I co-founded startup 6 months ago, since day 1 we use micro-services. For us the...

cookiecaper · on March 26, 2017

>they could build a small parts of the system communicating via http/RabbitMQ.

<Cue horrified twitching>

Now, it's totally possible that you're using RMQ completely correctly, but as someone who has seen multiple teams fundamentally misunderstand both the purpose and function of an AMQP server and lose critical data because of it, any mention of RMQ as a primary part of the application's communication mechanism ruffles my feathers.

Sometimes I wonder if the RMQ team is aware of how many people end up using it grossly improperly. It seems they'd put some bigger warning labels on it if they were.

mafro · on March 27, 2017

I've not seen this kind of misuse. Could you be specific about the mistakes you've seen?

cookiecaper · on March 27, 2017

They inject it into the normal data processing/RPC workflow. Instead of writing to a database or some other permanent storage, they just have the application write directly to a RMQ queue, and wait for a worker to pick it up and store it somewhere.

AMQP is asynchronous and the queues can get choked up, so sometimes messages will be delayed for hours, and if the queues get too large, RMQ will begin to evict messages and/or crash due to insufficient resources.

RMQ will throw all the data in your queue away on restart unless you explicitly ask it not to by setting durable mode (don't forget to do this or all your data is down the hole when you're misusing it this way). Even in durable mode, the queue does not provide the type of safety guarantees would be expected of a real storage solution, which RMQ does not pretend to be, but somehow people still believe it is.

Because RabbitMQ does not provide strong data safety, crash, or resilience guarantees, it should never be the system-of-record for important data.

Furthermore, because the nature of AMQP is to dispose messages as soon as they're picked up (and yes, I know you can use acknowledgements to try to hack around this, but it's not something to trust for the only place where your data is recorded), it's very easy to accidentally black hole messages while everything appears to be working. This can lead to an insidious type of data loss where some records just appear to be mysteriously missing and are very hard to trace.

While RMQ states these things in its documentation and obviously is not intended to be the system of record, people still abuse it in this way. Redis was abused similarly and responded by growing a full featureset to turn it into a reliable in-memory storage solution. It doesn't seem like that's a good track for RMQ to take, so they should stick some giant red warning labels all over their page, clearly embarrassing those who make these dangerous choices.

mafro · on March 28, 2017

Thanks for elaborating. Certainly assuming that your data is safe in RMQ is a mistake!

mylons · on March 26, 2017

I don't think using micro-services from day 1 is a wise use of resources. What if one of your engineers, who probably owns an entire service, quits? And it's in Haskell because she felt like it?

vojant · on March 26, 2017

Well we have a list of approved stacks and yes this may became a problem one day but we try to prepare for that.

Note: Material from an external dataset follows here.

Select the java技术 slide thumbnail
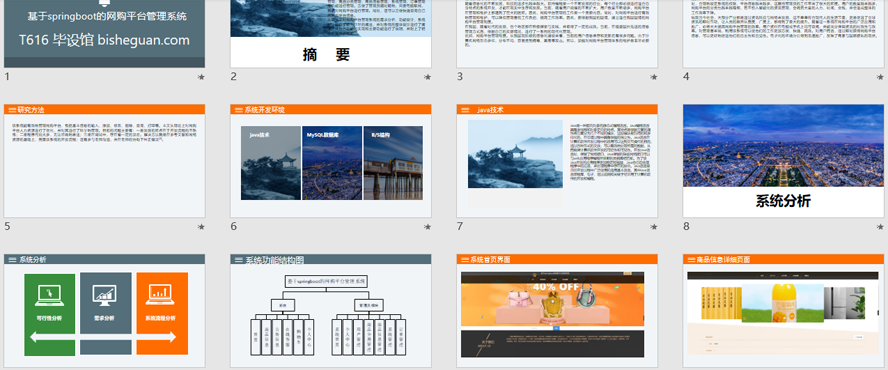click(x=557, y=161)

One of the things we do on the top of using micro-services is using docker for everything (dev, build and run on production), it's easier to pick up a project if the whole environment is already setup inside docker image. Like I wrote in my first post, It's very hard to find e.g. 10 good engineers knowing python in a month time (and we are startup, can not pay twice more than everyone else). So far this whole strategy work out, but I am not deluded and I do not pretends that starting with micro-services is a good decision for everyone in every use-case.

staticassertion · on March 26, 2017

This is a totally nutty scenario. Microservices are not "do whatever you want!" - they give you the freedom to choose your stack. It is obviously still a business decision to choose Haskell and you've got other problems if developers are building things in random languages that they feel like using without a larger discussion.

The issue here isn't Haskell it's ownership and process.

_d8fd · on March 26, 2017

Nutty or not, it happens. I was a Ruby dev and was asked to work on a Scala app. I could contribute to Ruby stuff quite nicely, and could hardly figure out how to compile the Scala app. Trade-offs...

staticassertion · on March 26, 2017

I'm sure it happens - my point is that it isn't relevant to microservices. Microservices allow multiple technology stacks, if dont properly, but it doesn't force it on anyone. If your developers are pushing code using a different programming language with no oversight there's an organizational issue.

That said, it's awesome that microservices let you use different tech stacks to solve different problems.

_d8fd · on March 26, 2017

Were you experienced with micro services before starting your latest thing? When starting a project, you're going to have constraints: money, time, available talent, management's blessing, etc. I'd guess those constraints are probably a driving factor in dictating how all of the project's needs are wired together.

If the technical founder was a Python/Flask/micro-service/Angular/MySQL dev, that's probably what they'd be using to knock out code to build an MVP. If the founder was a Microsoft-MVC/C#/Postgres/Ember/monolith dev, I'd be super surprised if the MVP was a Python/Flask/micro-service/Angular/MySQL app :)

mylons · on March 26, 2017

Given how they described their org, it seems like a valid scenario. Extreme examples are tools for illustrating a point.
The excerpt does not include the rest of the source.